Saved entries:

---

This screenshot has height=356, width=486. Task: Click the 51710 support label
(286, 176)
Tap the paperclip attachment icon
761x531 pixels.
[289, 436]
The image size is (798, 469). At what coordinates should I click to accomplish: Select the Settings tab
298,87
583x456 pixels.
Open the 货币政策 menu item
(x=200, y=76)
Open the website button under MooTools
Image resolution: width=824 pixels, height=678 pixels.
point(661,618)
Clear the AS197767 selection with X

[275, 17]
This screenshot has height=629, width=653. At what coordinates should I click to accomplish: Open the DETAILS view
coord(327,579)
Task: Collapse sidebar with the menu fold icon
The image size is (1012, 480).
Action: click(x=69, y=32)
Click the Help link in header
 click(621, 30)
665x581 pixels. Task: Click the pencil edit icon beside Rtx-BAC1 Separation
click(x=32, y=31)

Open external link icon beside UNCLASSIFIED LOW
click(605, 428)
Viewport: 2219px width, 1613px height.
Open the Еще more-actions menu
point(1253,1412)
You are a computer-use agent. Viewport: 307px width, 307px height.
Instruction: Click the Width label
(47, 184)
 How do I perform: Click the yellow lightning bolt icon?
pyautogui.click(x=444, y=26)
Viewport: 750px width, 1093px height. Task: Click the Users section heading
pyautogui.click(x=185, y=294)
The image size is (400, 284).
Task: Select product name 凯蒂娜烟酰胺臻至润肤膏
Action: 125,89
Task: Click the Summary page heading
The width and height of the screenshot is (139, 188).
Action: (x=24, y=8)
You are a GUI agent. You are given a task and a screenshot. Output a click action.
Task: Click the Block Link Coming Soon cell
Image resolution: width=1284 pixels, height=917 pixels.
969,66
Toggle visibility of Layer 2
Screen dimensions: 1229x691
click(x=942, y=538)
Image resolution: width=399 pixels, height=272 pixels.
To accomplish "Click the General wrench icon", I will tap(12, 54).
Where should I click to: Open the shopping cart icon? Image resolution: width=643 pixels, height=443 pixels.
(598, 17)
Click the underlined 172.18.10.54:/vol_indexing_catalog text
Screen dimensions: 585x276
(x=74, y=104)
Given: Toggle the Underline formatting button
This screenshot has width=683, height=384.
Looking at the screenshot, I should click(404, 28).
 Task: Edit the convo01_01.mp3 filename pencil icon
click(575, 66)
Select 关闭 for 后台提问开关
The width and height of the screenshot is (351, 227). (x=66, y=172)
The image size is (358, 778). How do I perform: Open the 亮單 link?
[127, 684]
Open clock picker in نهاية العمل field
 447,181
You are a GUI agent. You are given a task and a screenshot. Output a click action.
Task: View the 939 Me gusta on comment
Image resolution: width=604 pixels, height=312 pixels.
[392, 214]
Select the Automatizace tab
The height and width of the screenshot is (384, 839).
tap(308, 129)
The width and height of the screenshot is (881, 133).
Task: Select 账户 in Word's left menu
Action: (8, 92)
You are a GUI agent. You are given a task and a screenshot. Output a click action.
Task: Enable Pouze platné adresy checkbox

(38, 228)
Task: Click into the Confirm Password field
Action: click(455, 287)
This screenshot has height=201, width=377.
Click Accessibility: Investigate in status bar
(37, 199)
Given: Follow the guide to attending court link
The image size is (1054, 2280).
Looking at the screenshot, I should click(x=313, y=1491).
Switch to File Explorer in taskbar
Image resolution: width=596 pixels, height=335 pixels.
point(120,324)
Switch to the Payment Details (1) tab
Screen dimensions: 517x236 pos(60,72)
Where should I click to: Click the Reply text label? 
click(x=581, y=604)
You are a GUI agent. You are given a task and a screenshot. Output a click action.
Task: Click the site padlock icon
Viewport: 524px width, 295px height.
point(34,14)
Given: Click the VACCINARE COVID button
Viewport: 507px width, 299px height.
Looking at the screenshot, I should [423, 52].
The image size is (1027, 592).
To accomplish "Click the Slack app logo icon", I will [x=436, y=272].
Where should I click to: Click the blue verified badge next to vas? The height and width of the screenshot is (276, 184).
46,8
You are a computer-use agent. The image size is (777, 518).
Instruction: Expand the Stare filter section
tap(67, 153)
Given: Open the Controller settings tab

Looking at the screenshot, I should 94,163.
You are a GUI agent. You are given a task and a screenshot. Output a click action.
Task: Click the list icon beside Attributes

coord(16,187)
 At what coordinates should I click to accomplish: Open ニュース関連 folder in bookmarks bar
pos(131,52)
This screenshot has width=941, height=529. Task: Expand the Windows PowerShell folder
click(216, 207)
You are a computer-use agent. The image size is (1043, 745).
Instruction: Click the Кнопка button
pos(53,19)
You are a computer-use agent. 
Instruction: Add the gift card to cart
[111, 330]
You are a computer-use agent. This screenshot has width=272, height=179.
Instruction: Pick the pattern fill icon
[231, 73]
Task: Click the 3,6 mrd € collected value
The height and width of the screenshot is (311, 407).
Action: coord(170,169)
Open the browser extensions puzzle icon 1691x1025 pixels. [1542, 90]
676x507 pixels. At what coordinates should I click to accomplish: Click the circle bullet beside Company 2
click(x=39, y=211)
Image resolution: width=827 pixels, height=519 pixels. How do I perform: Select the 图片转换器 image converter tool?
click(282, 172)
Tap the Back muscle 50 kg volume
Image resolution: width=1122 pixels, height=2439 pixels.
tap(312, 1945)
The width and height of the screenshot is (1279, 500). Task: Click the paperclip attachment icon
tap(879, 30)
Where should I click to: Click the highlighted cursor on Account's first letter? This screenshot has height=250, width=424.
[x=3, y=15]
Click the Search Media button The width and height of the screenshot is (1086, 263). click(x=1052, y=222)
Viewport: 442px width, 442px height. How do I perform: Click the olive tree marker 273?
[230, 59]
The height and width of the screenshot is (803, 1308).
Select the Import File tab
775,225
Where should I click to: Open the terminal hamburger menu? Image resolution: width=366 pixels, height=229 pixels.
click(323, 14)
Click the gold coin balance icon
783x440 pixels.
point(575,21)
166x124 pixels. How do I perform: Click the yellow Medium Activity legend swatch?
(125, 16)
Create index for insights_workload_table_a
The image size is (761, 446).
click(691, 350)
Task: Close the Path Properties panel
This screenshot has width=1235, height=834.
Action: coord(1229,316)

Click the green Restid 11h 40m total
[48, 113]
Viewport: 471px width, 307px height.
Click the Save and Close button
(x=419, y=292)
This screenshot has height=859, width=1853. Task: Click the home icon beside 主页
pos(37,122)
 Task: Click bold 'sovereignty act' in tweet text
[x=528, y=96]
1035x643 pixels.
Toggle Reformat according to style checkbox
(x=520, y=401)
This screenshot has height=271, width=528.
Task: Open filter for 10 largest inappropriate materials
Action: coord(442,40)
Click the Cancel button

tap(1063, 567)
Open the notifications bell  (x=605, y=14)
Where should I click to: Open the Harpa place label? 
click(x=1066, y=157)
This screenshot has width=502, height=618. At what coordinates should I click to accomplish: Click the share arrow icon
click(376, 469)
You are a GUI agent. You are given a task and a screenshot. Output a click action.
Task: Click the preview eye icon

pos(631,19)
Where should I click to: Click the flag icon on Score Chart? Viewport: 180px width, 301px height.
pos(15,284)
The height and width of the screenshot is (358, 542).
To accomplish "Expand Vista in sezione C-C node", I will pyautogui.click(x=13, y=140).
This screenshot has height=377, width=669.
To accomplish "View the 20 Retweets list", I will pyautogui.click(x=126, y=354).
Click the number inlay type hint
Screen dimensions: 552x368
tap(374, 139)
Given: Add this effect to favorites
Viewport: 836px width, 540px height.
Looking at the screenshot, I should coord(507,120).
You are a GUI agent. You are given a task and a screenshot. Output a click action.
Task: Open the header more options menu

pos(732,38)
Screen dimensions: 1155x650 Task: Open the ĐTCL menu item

---

> _PROBLEM_
When the word "computer" occurs in a line above, list that line.

> _OUTPUT FOR THIS EXERCISE_
You are a computer-use agent. Viewport: 307px width, 307px height.
You are a computer-use agent. The image size is (777, 518).
You are a computer-use agent. The image size is (1043, 745).
You are a computer-use agent. 
You are a computer-use agent. This screenshot has width=272, height=179.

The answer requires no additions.